7) Make the current ugly pages a tab like on a fan page.


Much has been made about the hideously ugly pages that some MySpace folks have made, and you can’t just turn MySpace into Facebook. But you can copy their tabbed approach, and make the “open design” page one of the tabs on someone’s now enhanced MySpace profile. This would be like a Facebook fan page, where I’ve got an FBML landing page, but I still have a wall and a highly prominent news feed as the centerpiece of the site.

8) Focus on music, movies, video games, theater and books.


This one we seem to agree on. MySpace has always been more about entertainment than general lifestreaming. However, don’t forget that people love to share the music, movies, games, shows and books that they like. While you’ve declared your intent in this area, you haven’t made any functionality changes yet that would support the exchange of that sort of dialogue. Change the way your network works to make it a better place to share.

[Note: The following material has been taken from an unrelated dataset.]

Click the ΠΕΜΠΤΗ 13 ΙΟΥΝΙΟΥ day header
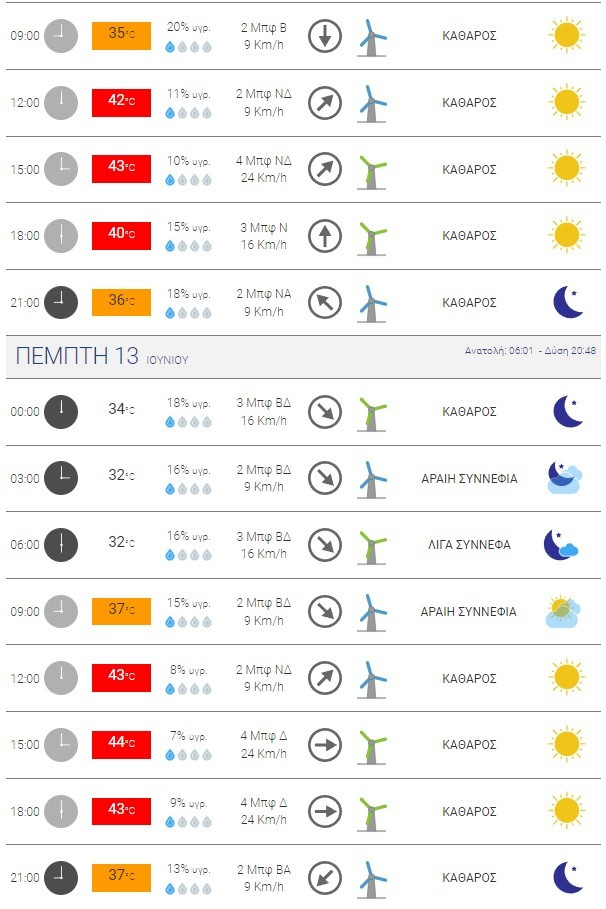[102, 357]
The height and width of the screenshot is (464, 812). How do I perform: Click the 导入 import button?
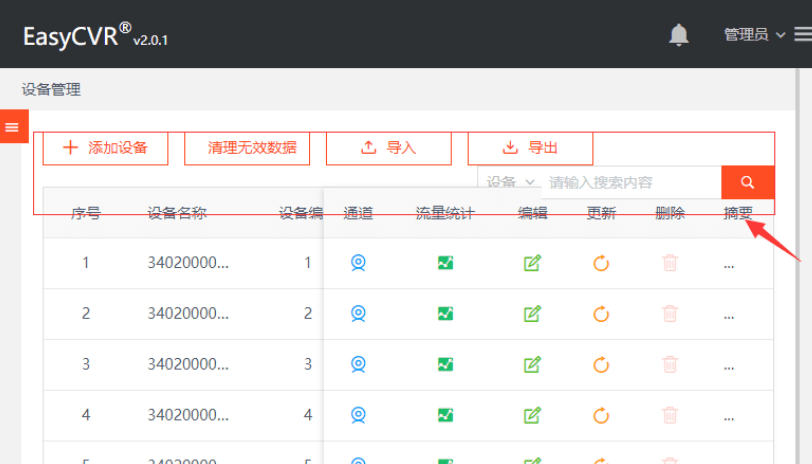tap(388, 148)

9) Integrate with Facebook


You don’t compete with Facebook. Maybe you did two years ago, but you don’t anymore–at least from a user perspective. Take another tip from Gather, and make it easy to share status updates on Facebook. (You already did this for Twitter.) Gather realized that people don’t use Gather instead of Facebook, they use Gather differently than they use Facebook. That’s the same for you.

10) Make it Easier to Interact with MySpace

We’re currently in the midst of designing a fairly major program that we wanted to integrate with Twitter, Facebook and MySpace. For the first two, we’d be able to confirm someone’s fan/follower status with one click of a button. For you? It’s a 3-step process that will be tough to explain to the user. Right now, we’re actively discussing just leaving your network off the list. Everyone from the iPhone to Twitter has seen explosive growth by making integration easy. You joined the Open Social Initiative way back when, but that’s gone nowhere. Move on and improve your network.

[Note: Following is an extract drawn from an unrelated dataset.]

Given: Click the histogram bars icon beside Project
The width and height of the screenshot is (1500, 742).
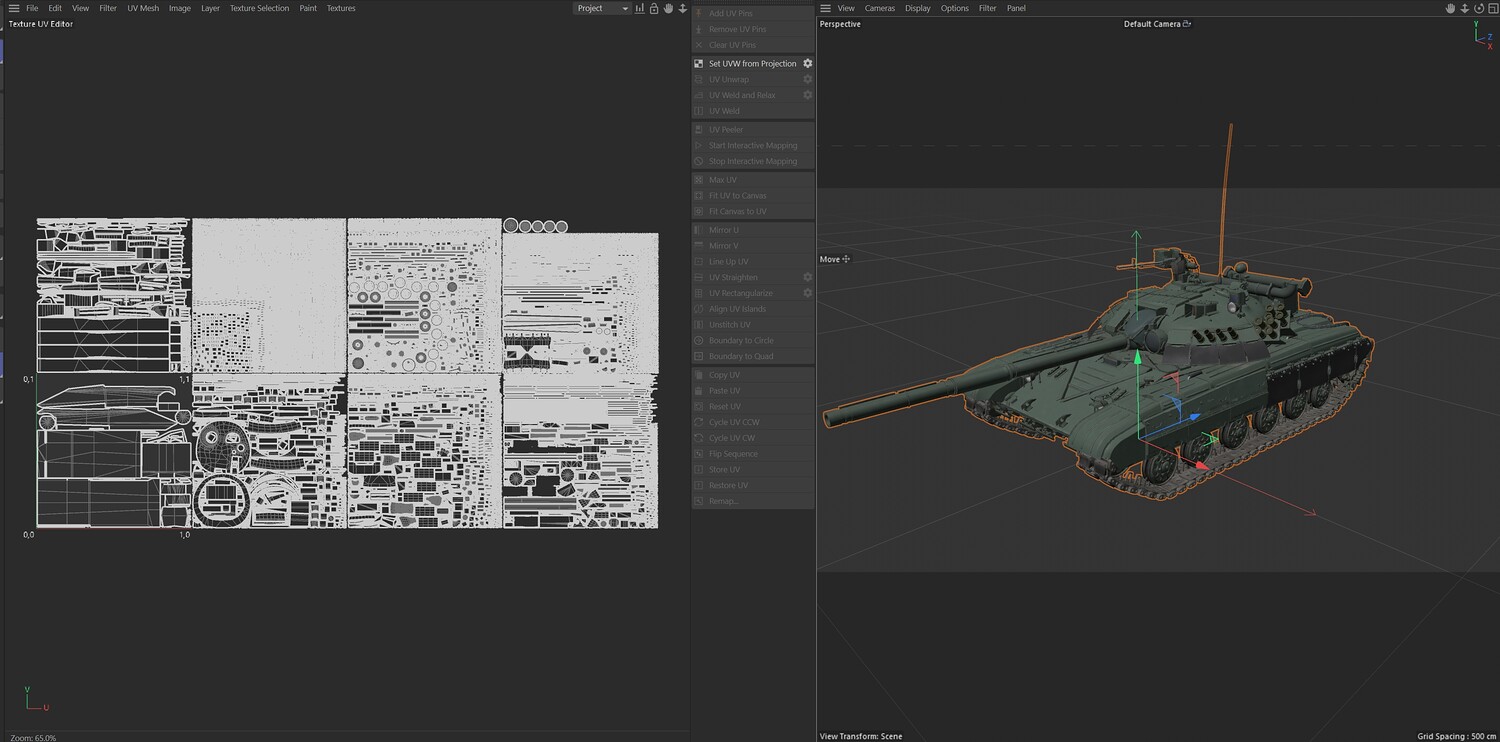Looking at the screenshot, I should click(x=640, y=8).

It’s Not Too Late, But It’s Almost Too Late

Owen, you’ve still got time to fix things. Not a lot of time, but some time. You’re a fading force (55% decline in market share in the last 12 months), but you’re still a force. Consider this:

  • Of the top 5 social networks in the U.S., you’re in second place, with 30% market share. Your next closest competitor (Tagged) has a 2.38% market share. Twitter is climbing fast, but is only at 1.84% market share.
  • Of the top 5 social networks in the U.S., you’re number one in time spent on site, at 25:56, just ahead of Tagged (25:17) and Facebook (23:00).
  • You still dominate among 18-24 year olds, with 15.46% of your user base in that age group (versus 10.27% of Facebook users and 9.51% of Twitter users). Reinvigorate them, and you have a shot at being cool again.

In sum, you’ve got your new team in place, you’ve cut your expenses. You’re projected to make $495 million this year (down 15% from 2008), so you’ve got money coming in. Now we need to see changes to the network itself, not just the ad sales force, if we’re still going to be talking about you at all in 2010. Best of luck.